→ **Saved data entries**
################
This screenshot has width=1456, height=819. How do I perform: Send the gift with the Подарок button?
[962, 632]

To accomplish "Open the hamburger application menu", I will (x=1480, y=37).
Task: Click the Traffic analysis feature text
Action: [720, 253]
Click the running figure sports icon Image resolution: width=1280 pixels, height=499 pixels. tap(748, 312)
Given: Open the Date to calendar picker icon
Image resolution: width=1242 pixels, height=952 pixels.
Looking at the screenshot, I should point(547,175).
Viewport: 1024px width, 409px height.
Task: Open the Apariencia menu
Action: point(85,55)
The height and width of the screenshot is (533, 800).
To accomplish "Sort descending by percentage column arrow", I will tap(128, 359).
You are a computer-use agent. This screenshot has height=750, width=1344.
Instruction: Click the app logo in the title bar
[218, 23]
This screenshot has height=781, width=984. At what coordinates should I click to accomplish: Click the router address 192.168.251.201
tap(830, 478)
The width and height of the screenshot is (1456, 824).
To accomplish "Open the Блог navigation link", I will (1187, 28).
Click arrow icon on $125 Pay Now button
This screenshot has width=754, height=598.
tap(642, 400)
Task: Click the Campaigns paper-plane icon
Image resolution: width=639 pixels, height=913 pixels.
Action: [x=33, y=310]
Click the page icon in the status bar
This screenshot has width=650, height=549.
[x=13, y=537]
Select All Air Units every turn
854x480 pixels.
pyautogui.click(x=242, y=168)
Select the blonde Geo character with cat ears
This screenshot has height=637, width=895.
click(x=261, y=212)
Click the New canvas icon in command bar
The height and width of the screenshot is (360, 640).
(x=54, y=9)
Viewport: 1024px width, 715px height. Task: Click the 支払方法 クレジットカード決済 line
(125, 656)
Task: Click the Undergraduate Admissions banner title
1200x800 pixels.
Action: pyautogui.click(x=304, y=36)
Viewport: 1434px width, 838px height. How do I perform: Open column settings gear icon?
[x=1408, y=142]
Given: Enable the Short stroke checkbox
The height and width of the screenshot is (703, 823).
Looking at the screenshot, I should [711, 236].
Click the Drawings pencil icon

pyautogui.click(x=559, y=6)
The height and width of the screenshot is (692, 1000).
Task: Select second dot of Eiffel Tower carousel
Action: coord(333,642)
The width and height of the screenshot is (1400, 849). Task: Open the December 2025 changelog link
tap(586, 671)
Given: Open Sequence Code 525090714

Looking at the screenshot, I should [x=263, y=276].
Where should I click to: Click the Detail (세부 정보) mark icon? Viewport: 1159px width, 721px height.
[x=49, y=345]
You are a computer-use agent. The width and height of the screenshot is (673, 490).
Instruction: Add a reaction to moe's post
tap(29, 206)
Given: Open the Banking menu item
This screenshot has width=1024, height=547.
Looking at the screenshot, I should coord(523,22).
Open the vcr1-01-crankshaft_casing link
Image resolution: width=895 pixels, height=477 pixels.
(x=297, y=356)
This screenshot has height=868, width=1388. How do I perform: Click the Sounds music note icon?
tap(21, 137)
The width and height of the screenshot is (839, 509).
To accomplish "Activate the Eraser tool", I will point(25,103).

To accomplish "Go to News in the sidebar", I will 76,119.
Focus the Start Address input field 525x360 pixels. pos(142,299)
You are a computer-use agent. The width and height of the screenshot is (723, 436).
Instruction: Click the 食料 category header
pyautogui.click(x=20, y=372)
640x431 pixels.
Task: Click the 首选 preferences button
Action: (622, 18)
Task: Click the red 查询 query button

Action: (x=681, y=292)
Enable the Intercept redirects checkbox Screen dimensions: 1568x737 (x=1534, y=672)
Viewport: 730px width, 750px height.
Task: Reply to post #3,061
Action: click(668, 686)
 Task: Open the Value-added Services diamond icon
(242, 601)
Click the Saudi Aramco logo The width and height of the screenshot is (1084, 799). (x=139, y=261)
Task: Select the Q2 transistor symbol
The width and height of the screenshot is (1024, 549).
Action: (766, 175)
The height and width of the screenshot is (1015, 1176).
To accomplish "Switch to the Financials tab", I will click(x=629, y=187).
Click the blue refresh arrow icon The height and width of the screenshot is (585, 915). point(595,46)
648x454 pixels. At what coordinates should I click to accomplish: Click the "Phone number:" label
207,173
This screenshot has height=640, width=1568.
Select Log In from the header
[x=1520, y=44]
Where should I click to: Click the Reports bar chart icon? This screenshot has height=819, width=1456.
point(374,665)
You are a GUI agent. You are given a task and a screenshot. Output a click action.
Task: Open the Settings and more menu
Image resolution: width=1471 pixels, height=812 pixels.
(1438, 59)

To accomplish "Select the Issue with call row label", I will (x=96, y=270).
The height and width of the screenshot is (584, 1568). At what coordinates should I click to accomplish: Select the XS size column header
################
→ **What is being asked**
I'd like the number of lines above that contain the word "agent", and nothing besides that number.

→ **Finished exercise**
4